Quand messire Yvain de Foix, qui dedans le châtel d’Ortais s’étoit enclos, vit l’ordonnance et la manière des hommes de la ville, et que ils s’étoient aperçus et savoient jà la vérité de la mort son père, si dit au chapelain du comte : « Messire Nicole, j’ai failli en mon entente ; je ne pourrai issir ni partir d’ici sans congé, car ces hommes d’Ortais sont aperçus. Plus vient et plus s’efforcent de venir en la place devant le châtel ; il me faut humilier envers eux. Force n’y vaut rien. » — « Vous dites vérité, dit le chapelain, vous conquerrez plus par douces paroles que par dures. Allez, et si parlez à eux et faites par conseil. » Adonc s’en vint messire Yvain en une tour assez près de la porte ; et y avoit une fenêtre qui regardoit sur le pont et en la place où ces hommes se tenoient. En celle tour fut nourrie et gardée, tant qu’elle se maria, madame Jeanne de Boulogne, qui depuis fut duchesse de Berry, si comme il est écrit et contenu ci derrière en notre histoire. Messire Yvain ouvrit la fenêtre de la tour, et puis parla et appela les hommes de la ville. Les plus notables se trairent avant, et se mirent sur le pont moult près de lui pour ouïr et savoir quelle chose il voudroit dire. Il parla tout haut, et dit ainsi :

« Ô bonnes gens d’Ortais, je sais bien pourquoi vous êtes ci assemblés. Il y a cause. Si vous prie chèrement, de tant que vous avez aimé monseigneur mon père, que vous ne veuillez pas prendre en déplaisance ni courroux si je me suis avancé d’être venu premièrement prendre la saisine du châtel d’Ortais et du meuble qui est dedans, car je n’y vueil que tout bien, sans le efforcer. Vous savez que monseigneur mon père m’aimoit souverainement, ainsi comme son fils ; et eût volontiers vu qu’il me pût avoir fait son héritier. Or est advenu que par le plaisir de Dieu, il est trépassé de ce siècle, sans accomplir ni faire nulle ordonnance, et m’a laissé entre vous, où j’ai été nourri et demeuré, un povre chevalier, fils bâtard du comte de Foix, si vous ne m’aidez et conseillez. Si vous prie, pour Dieu et en pitié, que vous y vueilliez regarder, et vous ferez aumône ; et je vous ouvrirai le châtel, et entrerez dedans, car contre vous je ne le vueil ni garder ni clorre. »

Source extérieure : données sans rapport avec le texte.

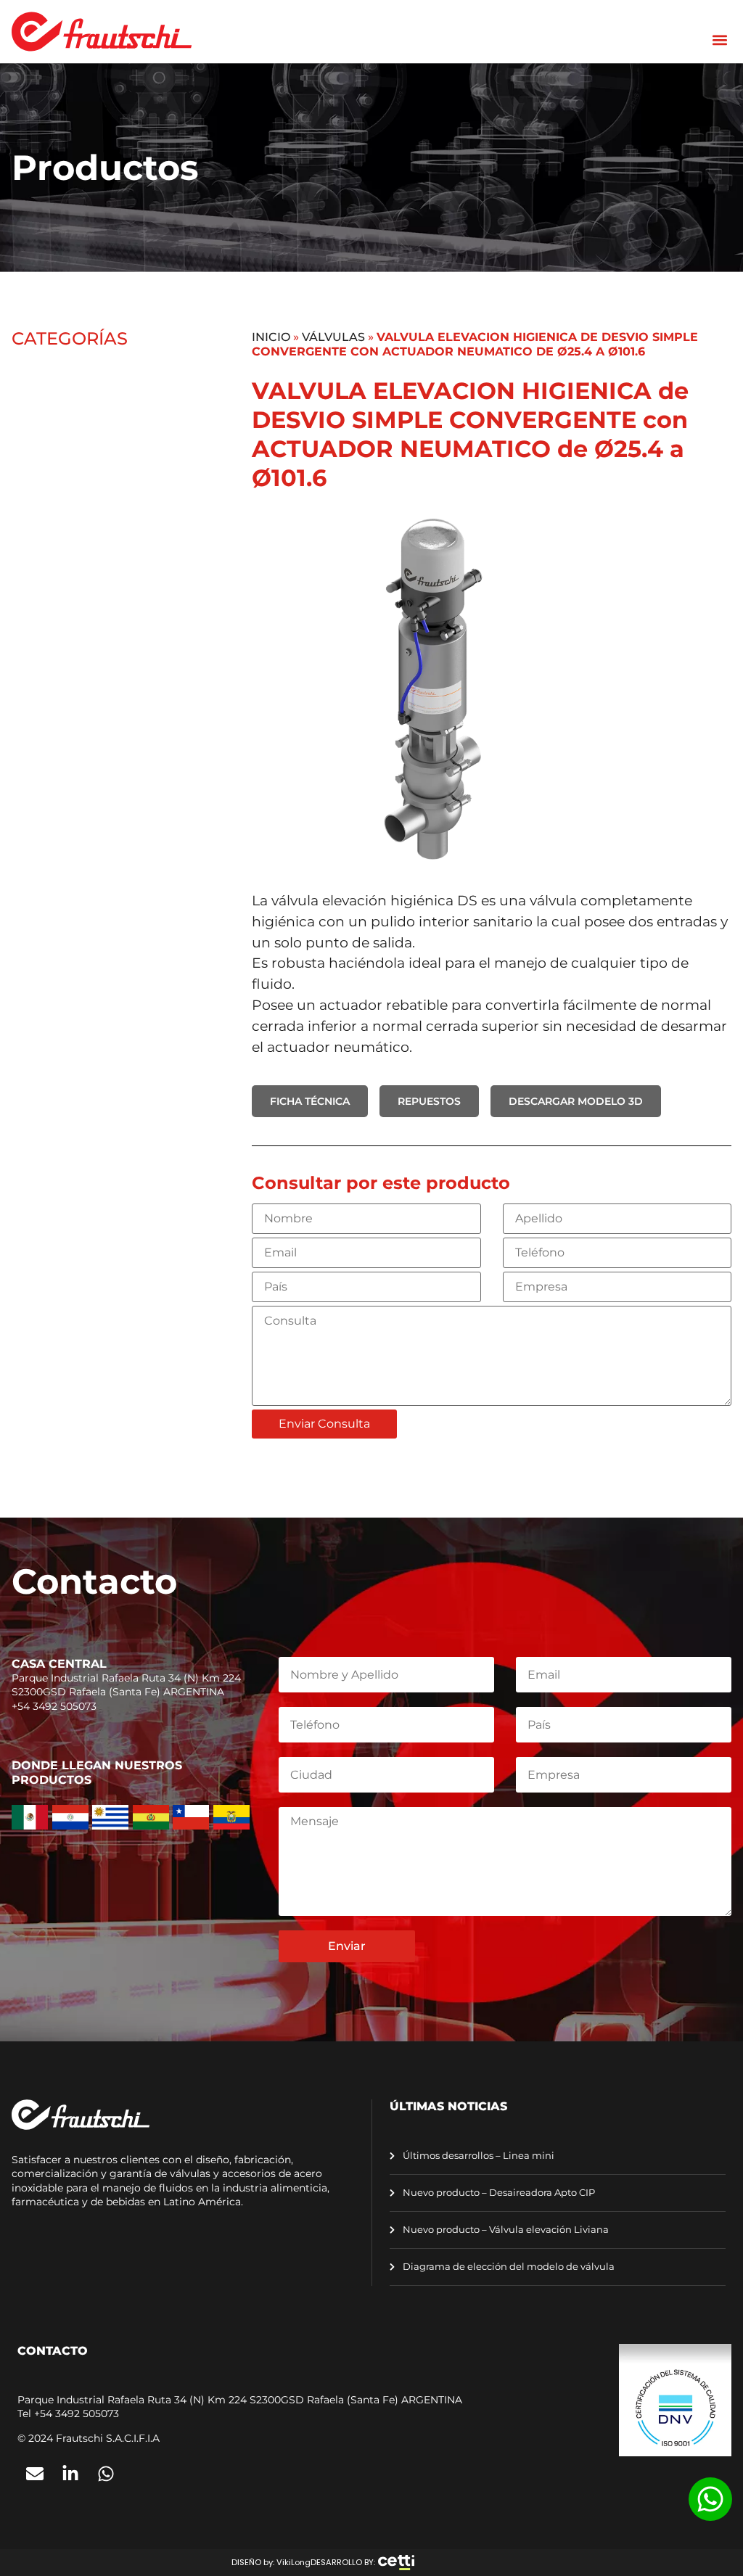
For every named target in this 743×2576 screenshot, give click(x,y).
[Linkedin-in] (70, 2473)
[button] (719, 40)
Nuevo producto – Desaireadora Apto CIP (498, 2192)
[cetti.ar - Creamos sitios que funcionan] (396, 2563)
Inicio (271, 337)
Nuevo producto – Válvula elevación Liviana (505, 2229)
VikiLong (293, 2562)
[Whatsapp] (106, 2473)
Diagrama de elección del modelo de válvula (508, 2266)
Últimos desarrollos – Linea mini (477, 2155)
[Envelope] (34, 2473)
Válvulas (333, 337)
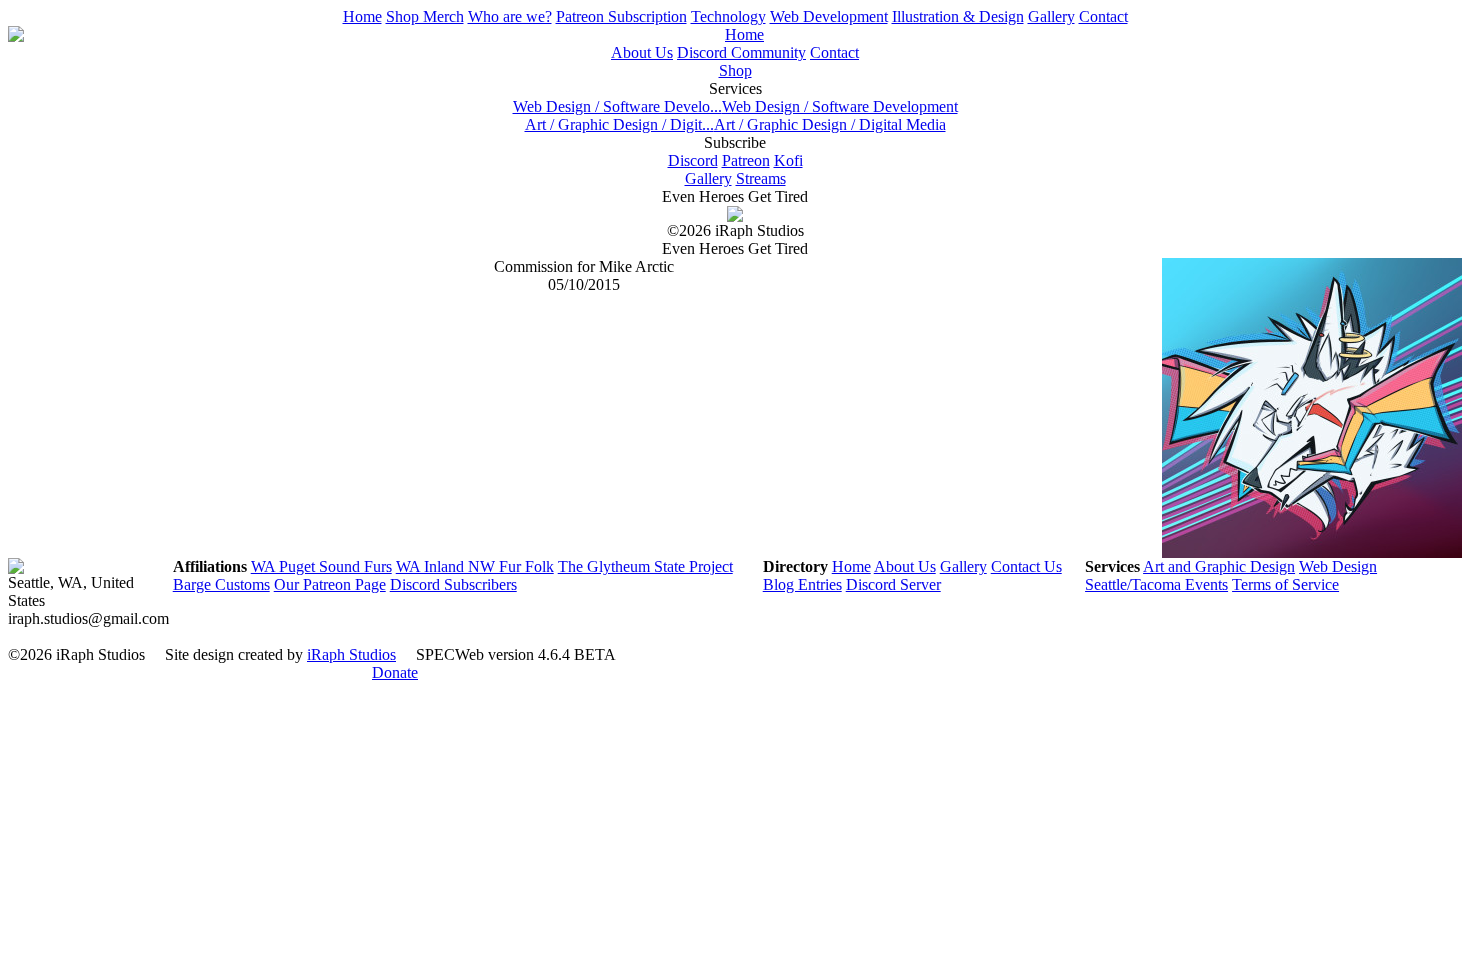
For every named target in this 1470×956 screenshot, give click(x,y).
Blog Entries (802, 584)
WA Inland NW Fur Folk (475, 566)
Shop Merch (425, 16)
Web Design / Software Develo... (617, 106)
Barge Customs (221, 584)
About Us (642, 52)
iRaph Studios (351, 654)
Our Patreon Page (330, 584)
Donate (395, 672)
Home (362, 16)
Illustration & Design (958, 16)
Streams (761, 178)
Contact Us (1026, 566)
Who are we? (510, 16)
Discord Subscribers (453, 584)
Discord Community (741, 52)
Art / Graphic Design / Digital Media (830, 124)
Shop (735, 70)
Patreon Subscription (621, 16)
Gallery (1051, 16)
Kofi (788, 160)
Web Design (1338, 566)
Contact (1103, 16)
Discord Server (893, 584)
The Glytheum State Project (645, 566)
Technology (728, 16)
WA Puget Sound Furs (321, 566)
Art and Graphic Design (1219, 566)
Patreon (746, 160)
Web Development (829, 16)
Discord (693, 160)
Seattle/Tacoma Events (1156, 584)
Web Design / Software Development (840, 106)
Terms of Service (1285, 584)
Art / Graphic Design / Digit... (619, 124)
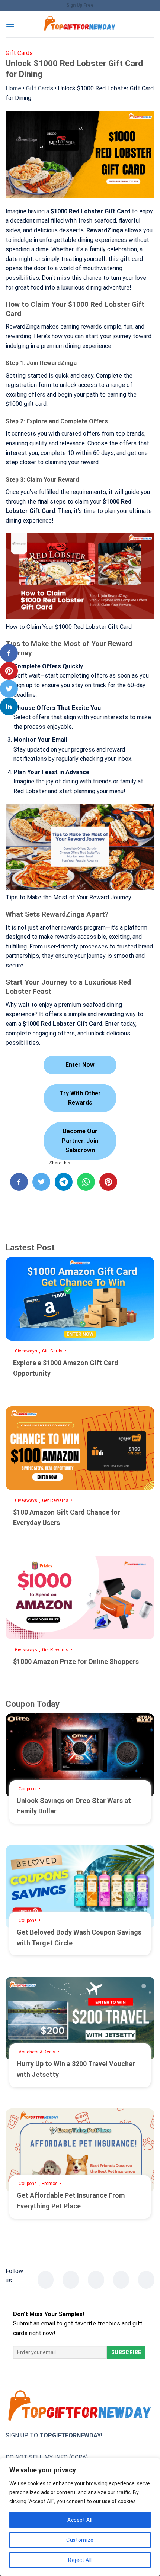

Donc répondirent les plus notables, et dirent : « Messire Yvain, vous avez parlé bien et à point, et tant qu’il nous suffit. Si vous disons que nous demeurerons avecques et lez vous ; et est notre intention que ce châtel et les biens qui sont dedans nous garderons, et le vous aiderons à garder avecques vous ; et si le vicomte de Chastelbon, votre cousin, qui est héritier de cette terre de Béarn, car c’est le plus prochain que monseigneur votre père eut, se trait avant pour calenger l’héritage et les meubles, nous voudrons bien savoir comment ; et vous y garderons à parçons faire, et à messire Gratien votre frère, grandement votre droit ; mais nous supposons que quand le roi de France fut dernièrement à Toulouse, et monseigneur votre père fut devers lui, que aucune chose fut faite de ces ordonnances ; et de ce doit bien parler messire Roger d’Espaigne, votre cousin. Nous escriprons devers lui, et lui signifierons la mort de monseigneur, et lui prierons qu’il vienne ci pour nous aider à adresser et conseiller de toutes choses, tant pour les terres de Béarn et de Foix qui demeurent en ruine, que pour les meubles, à savoir quelle chose on en fera ; et aussi pour l’obsèque faire de monseigneur. Et tout ce que dit avons, nous le vous certifions et affirmons à tenir loyaument. » De cette réponse se contenta grandement messire Yvain, car elle fut moult courtoise. Messire Yvain ouvrit la porte du châtel d’Ortais. Ceux y entrèrent qui entrer y vouldrent, et allèrent partout les Ortaisiens. On y mit bonnes gardes et suffisans.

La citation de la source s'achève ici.